The latest Ofcom report on U.K. broadband infrastructure illustrates the inherent tension between promoting investment in next generation networks and fostering robust competition between suppliers of such services.
Put simply, there often, if not always, is a tension between policies that promote competition and policies that create incentives for investment.
In addition, different nations have historical differences on the supply side that create different outcomes on the demand side.
For reasons having to do with widespread facilities-based cable TV networks being deployed, competition in the United States, for example, is inter-platform (between cable and telco networks), where in Europe, because of less-prevalent cable TV deployment, competition has been intra-platform, based on competitor wholesale access to the telephone network.
Ofcom notes that infrastructure-based competition between local incumbent telcos and local cable companies lead to early investment in faster access networks.
By way of contrast, in Europe fixed-infrastructure competition is less common, so regulators have required that incumbent telcos provide wholesale access to their networks, fostering competition but also creating negative incentives for investment in faster networks.
Ofcom also argues that retail pricing policies have differing impact on demand, though some might attribute much of the difference to supply constraints, in particular the longer average loop length in the United States, compared to Europe.
Ofcom argues that speed-tiered pricing in the U.S. market accounts for the much-larger proportion of fixed broadband connections are at speeds of 2Mbps or less, compared to Europe. In other words, supply shapes demand. Because higher speed tiers cost more, people buy more of the slower tiers of service.
Others might argue demand is limited by supply, in the sense that longer loops limit maximum speed, so speed tiers do not limit demand, physical limitations of the network limit uptake of services faster than 2 Mbps.
IDATE, for example, says 21 percent of fixed broadband connections in the United States at the end of 2012 were at a headline speed of 2Mbps or less, compared to just eight percent of connections across the UK, France, Italy, Germany and Spain.

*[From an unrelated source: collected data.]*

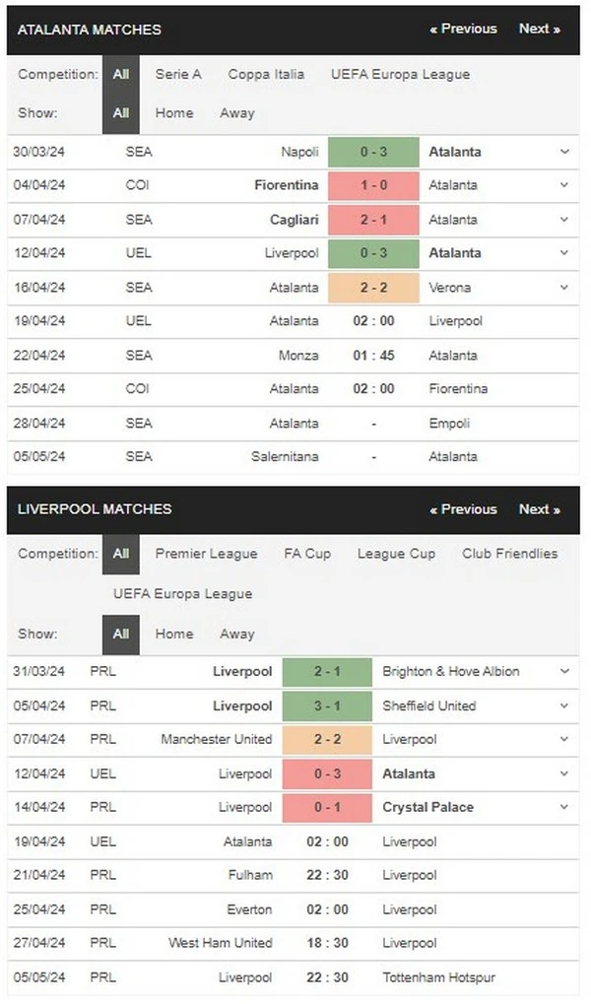Select UEFA Europa League filter for Atalanta
The width and height of the screenshot is (591, 1004).
pyautogui.click(x=400, y=74)
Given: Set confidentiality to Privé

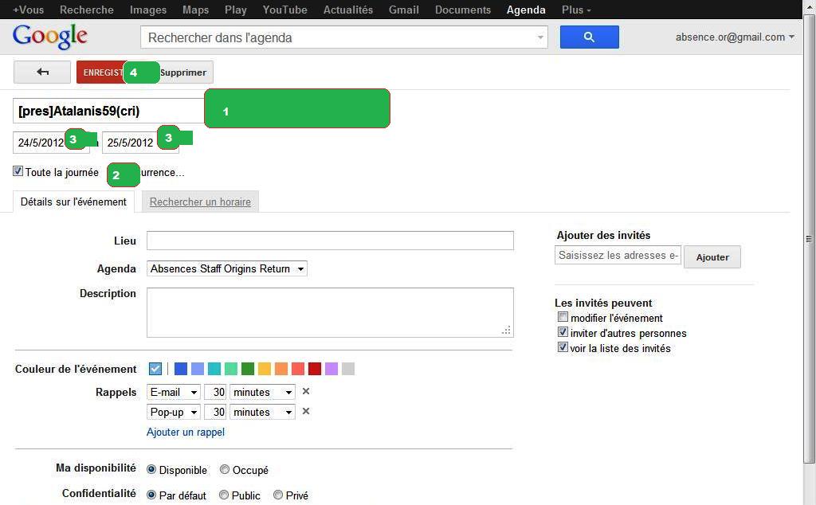Looking at the screenshot, I should pyautogui.click(x=278, y=495).
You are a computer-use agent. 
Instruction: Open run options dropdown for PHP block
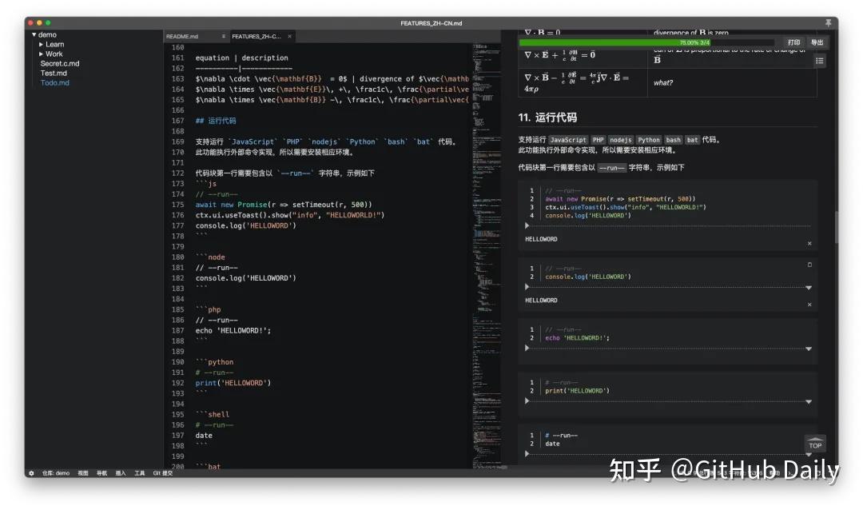tap(809, 349)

Generally speaking, 2 Mbps is a hard limit on speed at about 5.1 kilofeet. The "average" loop length in the United States is about 4.25 kfeet, meaning half are longer than 4.25 kfeet. Lots of long loops mean lots of lines that are not capable of speeds much faster than a few megabits per second, on all-copper loops.
That will start to fade, as a limitation, as more networks are reinforced with optical fiber. Newer versions of digital subscriber line technology really do help, but loop length has to be controlled.